Data records:
....
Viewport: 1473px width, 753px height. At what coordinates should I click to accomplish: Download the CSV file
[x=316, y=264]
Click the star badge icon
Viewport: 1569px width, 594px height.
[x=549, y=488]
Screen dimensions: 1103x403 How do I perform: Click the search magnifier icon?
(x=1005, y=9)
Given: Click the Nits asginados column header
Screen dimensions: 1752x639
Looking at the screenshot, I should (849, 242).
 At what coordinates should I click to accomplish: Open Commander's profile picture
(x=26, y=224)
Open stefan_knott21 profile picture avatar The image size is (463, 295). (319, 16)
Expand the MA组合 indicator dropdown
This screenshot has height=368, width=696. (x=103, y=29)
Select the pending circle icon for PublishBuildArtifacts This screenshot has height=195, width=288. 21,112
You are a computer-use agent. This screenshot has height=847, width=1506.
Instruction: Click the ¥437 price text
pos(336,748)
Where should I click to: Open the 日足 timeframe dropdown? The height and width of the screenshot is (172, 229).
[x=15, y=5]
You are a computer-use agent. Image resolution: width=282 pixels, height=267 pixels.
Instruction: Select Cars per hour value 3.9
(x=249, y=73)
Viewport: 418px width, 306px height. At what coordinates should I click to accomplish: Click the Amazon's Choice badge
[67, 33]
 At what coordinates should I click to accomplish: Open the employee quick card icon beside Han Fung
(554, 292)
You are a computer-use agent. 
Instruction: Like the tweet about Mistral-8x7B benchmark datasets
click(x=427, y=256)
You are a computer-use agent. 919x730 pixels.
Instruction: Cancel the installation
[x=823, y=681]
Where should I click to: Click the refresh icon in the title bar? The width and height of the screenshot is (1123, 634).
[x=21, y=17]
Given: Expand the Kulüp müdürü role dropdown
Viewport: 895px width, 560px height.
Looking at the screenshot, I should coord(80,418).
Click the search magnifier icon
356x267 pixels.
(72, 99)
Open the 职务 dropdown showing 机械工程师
....
In the entries above, find each line with the word "Given" and show it.

Given: Click the Nits asginados column header
Given: Expand the Kulüp müdürü role dropdown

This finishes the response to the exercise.